** Opening Supplied data block **

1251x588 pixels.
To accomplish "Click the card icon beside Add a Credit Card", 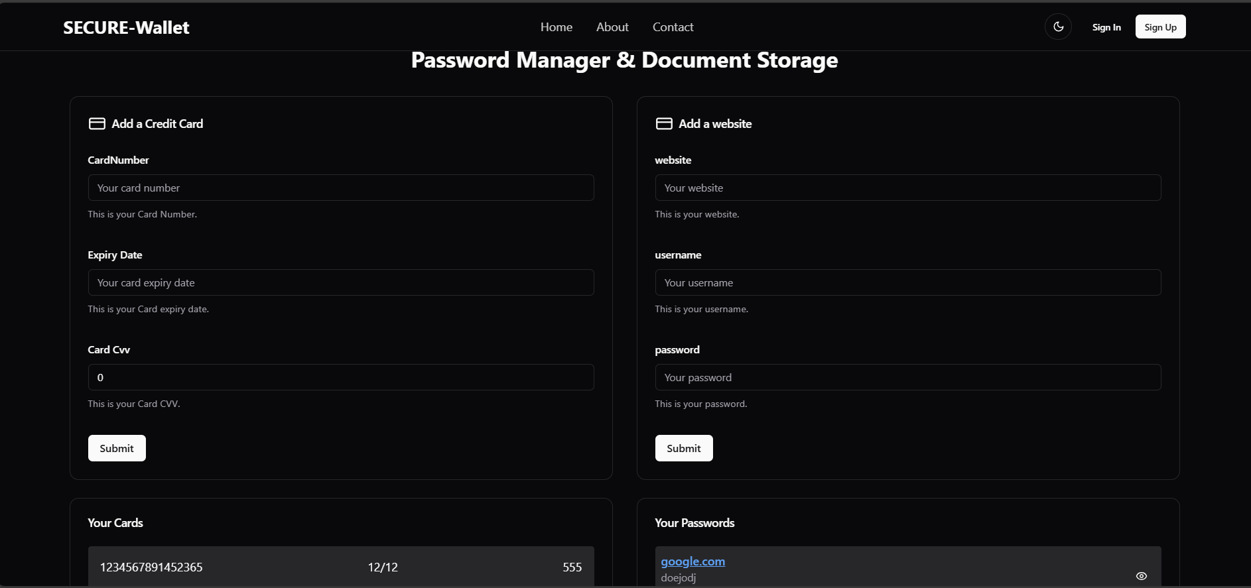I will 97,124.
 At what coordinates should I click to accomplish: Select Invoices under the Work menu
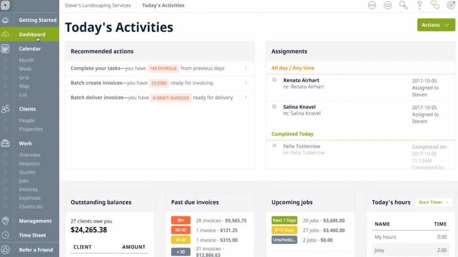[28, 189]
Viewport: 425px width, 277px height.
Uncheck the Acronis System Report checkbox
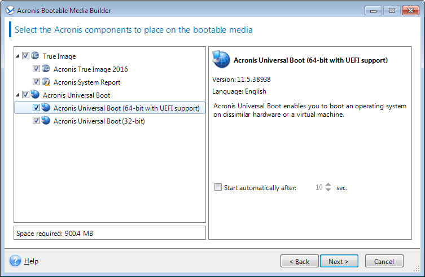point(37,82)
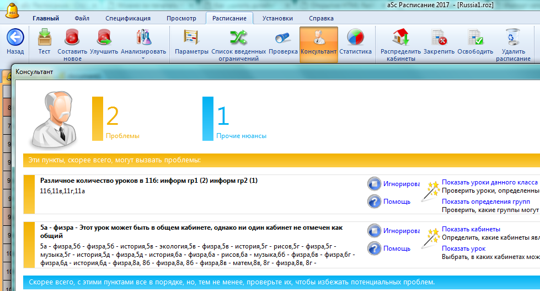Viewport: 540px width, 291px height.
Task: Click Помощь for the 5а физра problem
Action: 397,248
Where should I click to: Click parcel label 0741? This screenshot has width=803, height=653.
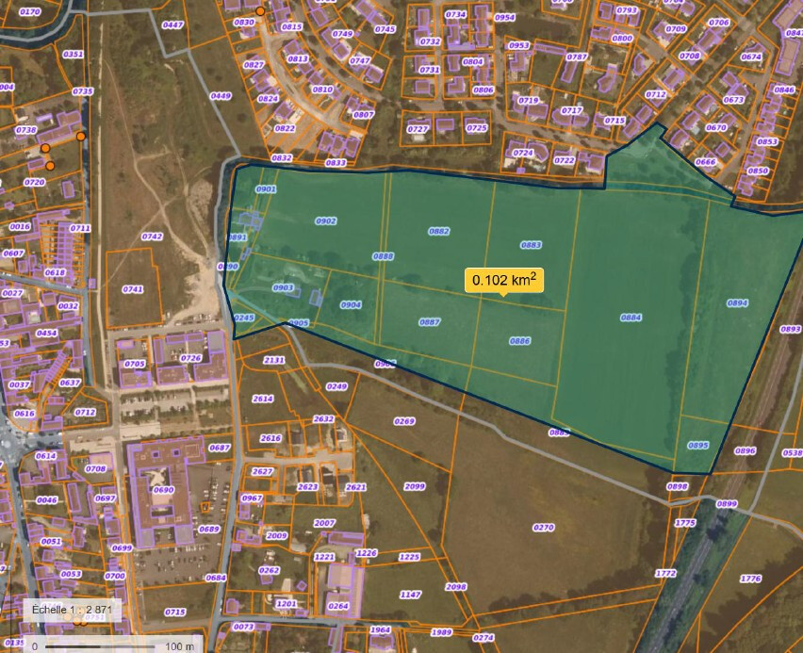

** Closing Supplied data block **

Task details =
Repeat only the lines from the one holding "At what coordinates" through the last line of the data, inclusive. Keep the pictures out.

Answer to the problem =
 At what coordinates should I click to accomplish: Select Invoices under the Work menu
[28, 189]
Viewport: 425px width, 277px height.
Uncheck the Acronis System Report checkbox
point(37,82)
Viewport: 540px width, 291px height.
Task: Click Помощь for the 5а физра problem
Action: 397,248
Where should I click to: Click parcel label 0741? This screenshot has width=803, height=653.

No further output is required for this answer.